%%

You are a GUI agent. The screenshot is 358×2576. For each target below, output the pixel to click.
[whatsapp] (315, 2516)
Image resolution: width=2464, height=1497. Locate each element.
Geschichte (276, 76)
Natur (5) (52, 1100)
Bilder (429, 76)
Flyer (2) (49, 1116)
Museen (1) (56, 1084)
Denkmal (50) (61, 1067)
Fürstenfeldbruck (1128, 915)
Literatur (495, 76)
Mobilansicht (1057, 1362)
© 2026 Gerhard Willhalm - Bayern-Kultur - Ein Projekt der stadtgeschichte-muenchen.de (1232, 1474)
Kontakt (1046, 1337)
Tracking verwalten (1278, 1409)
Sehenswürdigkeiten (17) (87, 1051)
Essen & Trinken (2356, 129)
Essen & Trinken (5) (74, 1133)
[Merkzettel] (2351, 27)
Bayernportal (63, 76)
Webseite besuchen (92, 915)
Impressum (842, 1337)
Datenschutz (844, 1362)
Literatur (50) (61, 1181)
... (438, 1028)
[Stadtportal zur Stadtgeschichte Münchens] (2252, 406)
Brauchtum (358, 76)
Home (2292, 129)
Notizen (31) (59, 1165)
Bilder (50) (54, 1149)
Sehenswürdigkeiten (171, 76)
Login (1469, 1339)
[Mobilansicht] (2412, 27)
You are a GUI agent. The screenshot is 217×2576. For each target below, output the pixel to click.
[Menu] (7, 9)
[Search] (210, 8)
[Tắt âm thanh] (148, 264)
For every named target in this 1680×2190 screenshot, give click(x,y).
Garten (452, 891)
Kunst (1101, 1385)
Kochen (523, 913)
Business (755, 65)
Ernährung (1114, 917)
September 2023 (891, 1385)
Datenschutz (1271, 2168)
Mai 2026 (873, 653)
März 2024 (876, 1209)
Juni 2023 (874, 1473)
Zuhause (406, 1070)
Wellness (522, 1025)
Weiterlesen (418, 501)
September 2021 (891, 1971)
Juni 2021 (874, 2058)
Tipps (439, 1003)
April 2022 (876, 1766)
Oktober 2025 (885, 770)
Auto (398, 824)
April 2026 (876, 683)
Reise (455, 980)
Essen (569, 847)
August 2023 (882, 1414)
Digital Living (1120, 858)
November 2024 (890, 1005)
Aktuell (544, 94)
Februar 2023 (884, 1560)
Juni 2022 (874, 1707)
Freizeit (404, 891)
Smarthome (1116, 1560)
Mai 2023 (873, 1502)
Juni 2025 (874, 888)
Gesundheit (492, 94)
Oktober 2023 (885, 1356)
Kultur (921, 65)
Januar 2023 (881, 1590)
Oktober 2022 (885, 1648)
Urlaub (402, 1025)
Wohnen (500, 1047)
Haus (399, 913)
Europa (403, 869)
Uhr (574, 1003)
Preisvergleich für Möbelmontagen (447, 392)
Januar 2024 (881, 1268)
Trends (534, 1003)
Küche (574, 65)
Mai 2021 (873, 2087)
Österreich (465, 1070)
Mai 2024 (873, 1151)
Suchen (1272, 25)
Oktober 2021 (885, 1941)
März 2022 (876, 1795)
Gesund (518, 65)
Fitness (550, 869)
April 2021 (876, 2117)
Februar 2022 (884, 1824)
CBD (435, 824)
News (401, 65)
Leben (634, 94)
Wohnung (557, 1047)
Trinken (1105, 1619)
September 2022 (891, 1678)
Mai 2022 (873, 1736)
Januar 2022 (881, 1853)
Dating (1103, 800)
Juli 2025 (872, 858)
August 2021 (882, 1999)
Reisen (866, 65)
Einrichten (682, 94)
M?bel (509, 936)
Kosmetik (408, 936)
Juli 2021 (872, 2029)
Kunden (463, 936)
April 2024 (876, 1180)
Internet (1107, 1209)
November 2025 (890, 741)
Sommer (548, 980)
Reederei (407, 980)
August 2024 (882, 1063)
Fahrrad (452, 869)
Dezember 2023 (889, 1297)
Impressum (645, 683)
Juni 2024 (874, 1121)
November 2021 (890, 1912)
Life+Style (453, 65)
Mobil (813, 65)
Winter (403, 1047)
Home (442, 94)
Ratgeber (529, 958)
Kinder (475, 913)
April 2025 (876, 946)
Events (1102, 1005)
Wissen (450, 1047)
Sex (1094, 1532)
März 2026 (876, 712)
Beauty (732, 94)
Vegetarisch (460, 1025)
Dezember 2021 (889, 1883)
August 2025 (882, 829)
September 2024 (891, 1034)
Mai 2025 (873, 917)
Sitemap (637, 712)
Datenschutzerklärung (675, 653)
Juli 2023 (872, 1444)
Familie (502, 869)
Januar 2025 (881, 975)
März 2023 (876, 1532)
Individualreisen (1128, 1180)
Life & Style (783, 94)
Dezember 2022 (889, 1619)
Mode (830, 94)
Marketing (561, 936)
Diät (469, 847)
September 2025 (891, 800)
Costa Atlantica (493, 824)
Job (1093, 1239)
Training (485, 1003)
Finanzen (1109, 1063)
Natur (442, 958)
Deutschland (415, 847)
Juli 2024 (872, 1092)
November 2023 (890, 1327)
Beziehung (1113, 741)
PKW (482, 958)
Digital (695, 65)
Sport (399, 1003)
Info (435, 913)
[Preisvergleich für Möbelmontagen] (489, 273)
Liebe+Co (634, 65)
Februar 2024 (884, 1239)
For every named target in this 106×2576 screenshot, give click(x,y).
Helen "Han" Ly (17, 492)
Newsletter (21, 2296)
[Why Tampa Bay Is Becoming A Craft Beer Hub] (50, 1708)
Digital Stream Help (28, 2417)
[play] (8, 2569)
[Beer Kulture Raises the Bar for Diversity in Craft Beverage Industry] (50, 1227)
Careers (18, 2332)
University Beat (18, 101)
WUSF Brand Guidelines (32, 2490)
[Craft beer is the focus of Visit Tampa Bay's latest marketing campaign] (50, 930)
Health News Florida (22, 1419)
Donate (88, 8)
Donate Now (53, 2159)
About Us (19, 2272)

%%

**WHAT YOU ARE ASKED TO DO**
For each line of the listing that holds the word "Essen", show that line.

**ANSWER SPACE**
Essen & Trinken (2356, 129)
Essen & Trinken (5) (74, 1133)
Essen (569, 847)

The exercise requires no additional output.